Thursday, January 28, 2016

``The_Laptop's Domain'' Re-Design

I've had my personal domain for the upwards of five-ish years now, and it felt like it was high time for a re-design. There were a few reasons why this was so:
  1. The content is getting increasingly haphazard and hard to manage---I hand-code every page without the use of any CMS to make the loading speed as fast as possible and the hosting costs as low as possible.
  2. XHTML 1.0 Strict was starting to feel very limiting when I tried to write up some online tools/games.
  3. I was using enough of the ``reverse chronologically ordered list'' to demand the use of reversed in the list tags, but that was not supported in XHTML 1.0.
  4. Did I mention that maintenance was a nightmare?
So with that in mind, a re-design was definitely in order. I chose to use HTML5 and CSS3 this time partly because they are easier to maintain, and partly because they allow further exploration of the hypertext medium that old HTML and XHTML cannot provide.

When I first started on my own website back in late 2009/early 2010, I did not have much of a structure to begin with. It was simplistic to say the least. But as time went by, I added more and more unrelated content items, some of them necessary, some of them merely for padding (remember the White Noise and Pink Noise under Digital Music?).
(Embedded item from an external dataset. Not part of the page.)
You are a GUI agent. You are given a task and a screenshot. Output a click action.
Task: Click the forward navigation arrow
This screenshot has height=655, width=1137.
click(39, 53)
This made the flat structure that I was using untenable.

And then there was the whole shebang I did to make things mobile friendly. I won't go into the details here (See here for the gory details), but suffice to say, the script I wrote was not scalable to a richer set up. Thus it was the first thing I rewrote.
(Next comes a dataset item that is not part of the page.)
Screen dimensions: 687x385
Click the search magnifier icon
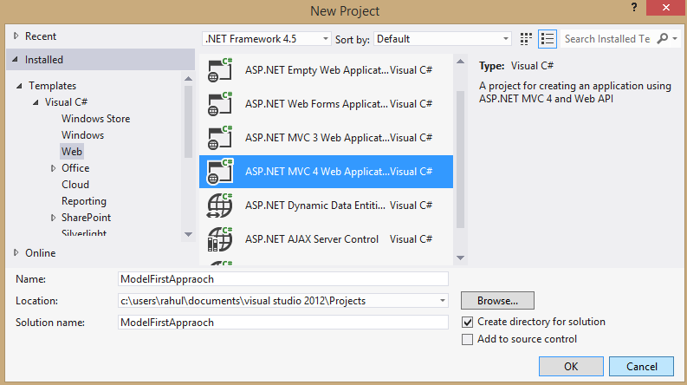click(663, 39)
Then I looked into the design itself. I didn't like the fact that navigation was particularly frumpy, and that there were many horizontal lines breaking things up. I found it unnecessary especially since I am already relying on variations in size of the text to segregate information. Speaking of fonts, I was also getting appalled at the rather unreadableness of Candara (ironic since this blog is using Candara now), and so had to do something.

The result is what you now see at http://thelaptop.info/. I have retained the colour scheme from the past, tweaked the layout, updated the font to use Open Sans (self-hosted because I know some folks don't really like the fact that Google can track their web access patterns through the resource pull), and overhauled much of the words used. Here are some sample screen shots comparing the old and the new design:

Here we see the much more compact yet loose layout on the home page. When JavaScript is enabled, additional left and right arrows to jump backward and forward in history are provided.
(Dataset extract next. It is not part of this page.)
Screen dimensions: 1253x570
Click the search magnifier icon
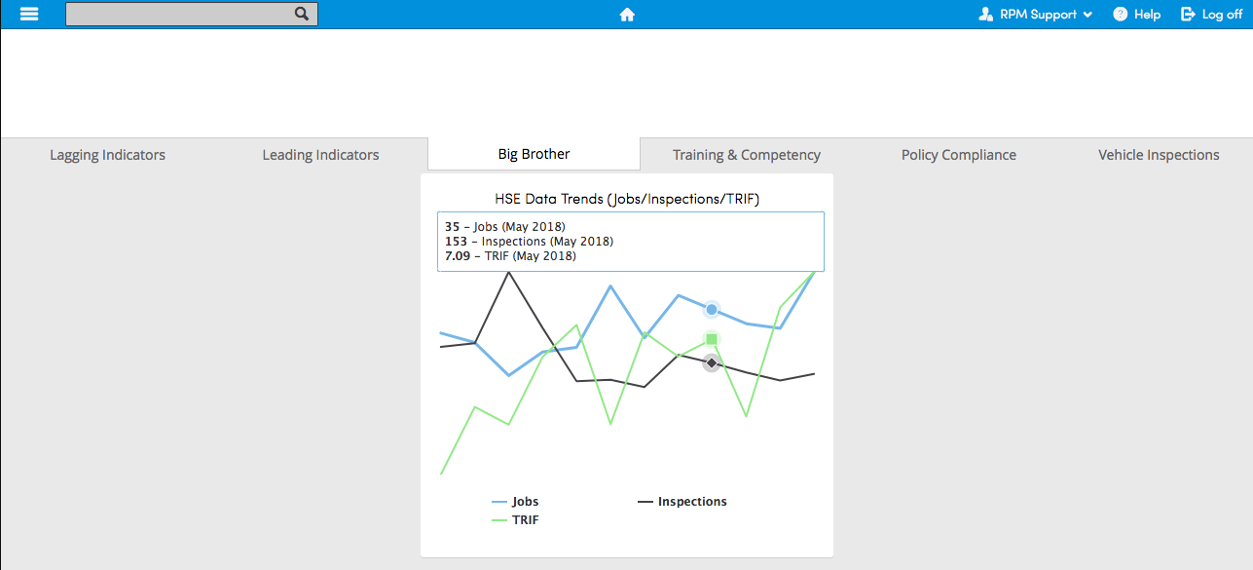(x=301, y=14)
Now we look at samples of really long prose in both the old and new designs. The text is slightly larger but is definitely more readable.

I have removed as much of the ``toggle the list'' tags by conflating them into the ellipsis metaphor that I use everywhere to collapse away objects.

Tables also see a light adjustment to sit more comfortably in the middle.

The single most fun thing about using HTML5: reverse numbered lists to better represent the reverse chronological order.

At this point I can say that the basic skeleton of the new website is in place. Professional credentials, writing, reading and shopping lists are already ported, as well as the grandfathered in tuning layer I wrote for Nyquist---I did not attempt to convert that one to the new format, and it is the only part of the old site that is retained wholesale. Stubs for the new categories are put in place, and I will slowly port over the old material over as and when they are relevant.

I had also done quite a bit of magic in .htaccess to reduce the amount of changes I need to effect outside of the domain, so for the most part everything ought to be transparent.

I can go on, but I think that's as much as I want to really convey.

Go forth and enjoy the new website design!